## Required work
Output all records exactly.

[Available records]

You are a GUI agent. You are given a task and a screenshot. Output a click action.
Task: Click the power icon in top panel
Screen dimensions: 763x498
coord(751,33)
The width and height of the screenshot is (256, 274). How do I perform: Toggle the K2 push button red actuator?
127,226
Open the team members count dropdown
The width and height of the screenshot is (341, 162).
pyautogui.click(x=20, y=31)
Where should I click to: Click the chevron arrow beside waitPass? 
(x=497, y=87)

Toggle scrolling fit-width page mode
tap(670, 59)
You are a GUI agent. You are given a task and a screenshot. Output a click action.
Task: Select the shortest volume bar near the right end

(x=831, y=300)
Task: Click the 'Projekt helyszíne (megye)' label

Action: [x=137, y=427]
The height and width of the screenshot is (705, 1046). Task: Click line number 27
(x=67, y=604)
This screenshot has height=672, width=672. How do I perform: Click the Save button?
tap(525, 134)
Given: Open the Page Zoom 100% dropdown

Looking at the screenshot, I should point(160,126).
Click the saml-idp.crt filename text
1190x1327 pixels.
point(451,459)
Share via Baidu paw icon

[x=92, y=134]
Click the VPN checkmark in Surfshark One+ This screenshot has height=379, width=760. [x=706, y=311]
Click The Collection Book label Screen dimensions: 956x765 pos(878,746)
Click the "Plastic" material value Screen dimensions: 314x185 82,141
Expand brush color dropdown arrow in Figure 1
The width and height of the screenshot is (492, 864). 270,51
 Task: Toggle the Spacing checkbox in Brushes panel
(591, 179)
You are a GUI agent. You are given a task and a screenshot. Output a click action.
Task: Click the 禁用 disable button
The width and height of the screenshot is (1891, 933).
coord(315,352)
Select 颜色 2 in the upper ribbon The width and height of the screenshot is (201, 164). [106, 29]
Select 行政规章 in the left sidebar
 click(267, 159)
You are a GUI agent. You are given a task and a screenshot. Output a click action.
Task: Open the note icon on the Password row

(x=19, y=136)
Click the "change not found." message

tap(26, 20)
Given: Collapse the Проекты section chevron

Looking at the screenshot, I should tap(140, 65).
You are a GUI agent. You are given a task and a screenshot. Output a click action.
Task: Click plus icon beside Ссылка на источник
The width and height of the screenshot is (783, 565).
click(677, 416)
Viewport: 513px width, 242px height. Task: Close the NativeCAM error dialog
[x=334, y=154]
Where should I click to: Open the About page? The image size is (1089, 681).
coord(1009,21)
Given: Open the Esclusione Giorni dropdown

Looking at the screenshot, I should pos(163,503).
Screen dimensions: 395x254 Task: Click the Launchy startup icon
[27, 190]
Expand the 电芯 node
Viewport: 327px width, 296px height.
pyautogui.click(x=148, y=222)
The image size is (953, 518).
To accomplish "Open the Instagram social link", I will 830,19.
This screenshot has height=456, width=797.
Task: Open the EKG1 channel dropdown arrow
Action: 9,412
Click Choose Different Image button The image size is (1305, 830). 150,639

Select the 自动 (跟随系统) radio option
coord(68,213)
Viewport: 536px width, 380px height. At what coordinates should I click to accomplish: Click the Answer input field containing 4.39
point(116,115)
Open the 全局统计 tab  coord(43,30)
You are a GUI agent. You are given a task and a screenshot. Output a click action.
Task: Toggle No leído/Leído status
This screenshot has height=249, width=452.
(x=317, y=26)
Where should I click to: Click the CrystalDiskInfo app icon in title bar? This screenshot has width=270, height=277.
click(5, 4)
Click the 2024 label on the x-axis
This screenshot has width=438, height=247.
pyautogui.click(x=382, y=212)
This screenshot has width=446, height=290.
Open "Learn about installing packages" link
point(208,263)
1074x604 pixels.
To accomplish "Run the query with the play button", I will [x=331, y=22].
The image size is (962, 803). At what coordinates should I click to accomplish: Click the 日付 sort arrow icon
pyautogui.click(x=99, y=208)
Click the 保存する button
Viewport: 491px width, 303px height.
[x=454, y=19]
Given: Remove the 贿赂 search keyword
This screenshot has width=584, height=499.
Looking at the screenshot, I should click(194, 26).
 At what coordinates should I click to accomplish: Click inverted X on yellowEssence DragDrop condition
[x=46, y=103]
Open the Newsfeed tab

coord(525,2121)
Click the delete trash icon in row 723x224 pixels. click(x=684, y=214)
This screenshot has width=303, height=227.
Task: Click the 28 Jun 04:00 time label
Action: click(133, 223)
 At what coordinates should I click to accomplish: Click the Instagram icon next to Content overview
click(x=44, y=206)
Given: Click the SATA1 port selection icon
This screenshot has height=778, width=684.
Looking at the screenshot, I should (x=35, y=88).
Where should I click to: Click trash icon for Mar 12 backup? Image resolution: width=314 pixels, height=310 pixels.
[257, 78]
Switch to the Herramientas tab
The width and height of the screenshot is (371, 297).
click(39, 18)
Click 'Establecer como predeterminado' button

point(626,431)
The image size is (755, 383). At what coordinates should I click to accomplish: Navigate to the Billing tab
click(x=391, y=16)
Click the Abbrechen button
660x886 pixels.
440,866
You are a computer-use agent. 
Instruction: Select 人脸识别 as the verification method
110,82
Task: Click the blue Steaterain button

[/Available records]

## Output for this exercise
You are a GUI agent. You are given a task and a screenshot. Output a click action.
Task: Click the power icon in top panel
Screen dimensions: 763x498
coord(751,33)
The width and height of the screenshot is (256, 274). How do I perform: Toggle the K2 push button red actuator?
127,226
Open the team members count dropdown
The width and height of the screenshot is (341, 162).
pyautogui.click(x=20, y=31)
Where should I click to: Click the chevron arrow beside waitPass? 
(x=497, y=87)

Toggle scrolling fit-width page mode
tap(670, 59)
You are a GUI agent. You are given a task and a screenshot. Output a click action.
Task: Select the shortest volume bar near the right end

(x=831, y=300)
Task: Click the 'Projekt helyszíne (megye)' label

Action: [x=137, y=427]
The height and width of the screenshot is (705, 1046). Task: Click line number 27
(x=67, y=604)
This screenshot has height=672, width=672. How do I perform: Click the Save button?
tap(525, 134)
Given: Open the Page Zoom 100% dropdown

Looking at the screenshot, I should point(160,126).
Click the saml-idp.crt filename text
1190x1327 pixels.
point(451,459)
Share via Baidu paw icon

[x=92, y=134]
Click the VPN checkmark in Surfshark One+ This screenshot has height=379, width=760. [x=706, y=311]
Click The Collection Book label Screen dimensions: 956x765 pos(878,746)
Click the "Plastic" material value Screen dimensions: 314x185 82,141
Expand brush color dropdown arrow in Figure 1
The width and height of the screenshot is (492, 864). 270,51
 Task: Toggle the Spacing checkbox in Brushes panel
(591, 179)
You are a GUI agent. You are given a task and a screenshot. Output a click action.
Task: Click the 禁用 disable button
The width and height of the screenshot is (1891, 933).
coord(315,352)
Select 颜色 2 in the upper ribbon The width and height of the screenshot is (201, 164). [106, 29]
Select 行政规章 in the left sidebar
 click(267, 159)
You are a GUI agent. You are given a task and a screenshot. Output a click action.
Task: Open the note icon on the Password row

(x=19, y=136)
Click the "change not found." message

tap(26, 20)
Given: Collapse the Проекты section chevron

Looking at the screenshot, I should tap(140, 65).
You are a GUI agent. You are given a task and a screenshot. Output a click action.
Task: Click plus icon beside Ссылка на источник
The width and height of the screenshot is (783, 565).
click(677, 416)
Viewport: 513px width, 242px height. Task: Close the NativeCAM error dialog
[x=334, y=154]
Where should I click to: Open the About page? The image size is (1089, 681).
coord(1009,21)
Given: Open the Esclusione Giorni dropdown

Looking at the screenshot, I should pos(163,503).
Screen dimensions: 395x254 Task: Click the Launchy startup icon
[27, 190]
Expand the 电芯 node
Viewport: 327px width, 296px height.
pyautogui.click(x=148, y=222)
The image size is (953, 518).
To accomplish "Open the Instagram social link", I will 830,19.
This screenshot has height=456, width=797.
Task: Open the EKG1 channel dropdown arrow
Action: 9,412
Click Choose Different Image button The image size is (1305, 830). 150,639

Select the 自动 (跟随系统) radio option
coord(68,213)
Viewport: 536px width, 380px height. At what coordinates should I click to accomplish: Click the Answer input field containing 4.39
point(116,115)
Open the 全局统计 tab  coord(43,30)
You are a GUI agent. You are given a task and a screenshot. Output a click action.
Task: Toggle No leído/Leído status
This screenshot has height=249, width=452.
(x=317, y=26)
Where should I click to: Click the CrystalDiskInfo app icon in title bar? This screenshot has width=270, height=277.
click(5, 4)
Click the 2024 label on the x-axis
This screenshot has width=438, height=247.
pyautogui.click(x=382, y=212)
This screenshot has width=446, height=290.
Open "Learn about installing packages" link
point(208,263)
1074x604 pixels.
To accomplish "Run the query with the play button", I will [x=331, y=22].
The image size is (962, 803). At what coordinates should I click to accomplish: Click the 日付 sort arrow icon
pyautogui.click(x=99, y=208)
Click the 保存する button
Viewport: 491px width, 303px height.
[x=454, y=19]
Given: Remove the 贿赂 search keyword
This screenshot has width=584, height=499.
Looking at the screenshot, I should click(194, 26).
 At what coordinates should I click to accomplish: Click inverted X on yellowEssence DragDrop condition
[x=46, y=103]
Open the Newsfeed tab

coord(525,2121)
Click the delete trash icon in row 723x224 pixels. click(x=684, y=214)
This screenshot has width=303, height=227.
Task: Click the 28 Jun 04:00 time label
Action: click(133, 223)
 At what coordinates should I click to accomplish: Click the Instagram icon next to Content overview
click(x=44, y=206)
Given: Click the SATA1 port selection icon
This screenshot has height=778, width=684.
Looking at the screenshot, I should (x=35, y=88).
Where should I click to: Click trash icon for Mar 12 backup? Image resolution: width=314 pixels, height=310 pixels.
[257, 78]
Switch to the Herramientas tab
The width and height of the screenshot is (371, 297).
click(39, 18)
Click 'Establecer como predeterminado' button

point(626,431)
The image size is (755, 383). At what coordinates should I click to accomplish: Navigate to the Billing tab
click(x=391, y=16)
Click the Abbrechen button
660x886 pixels.
440,866
You are a computer-use agent. 
Instruction: Select 人脸识别 as the verification method
110,82
Task: Click the blue Steaterain button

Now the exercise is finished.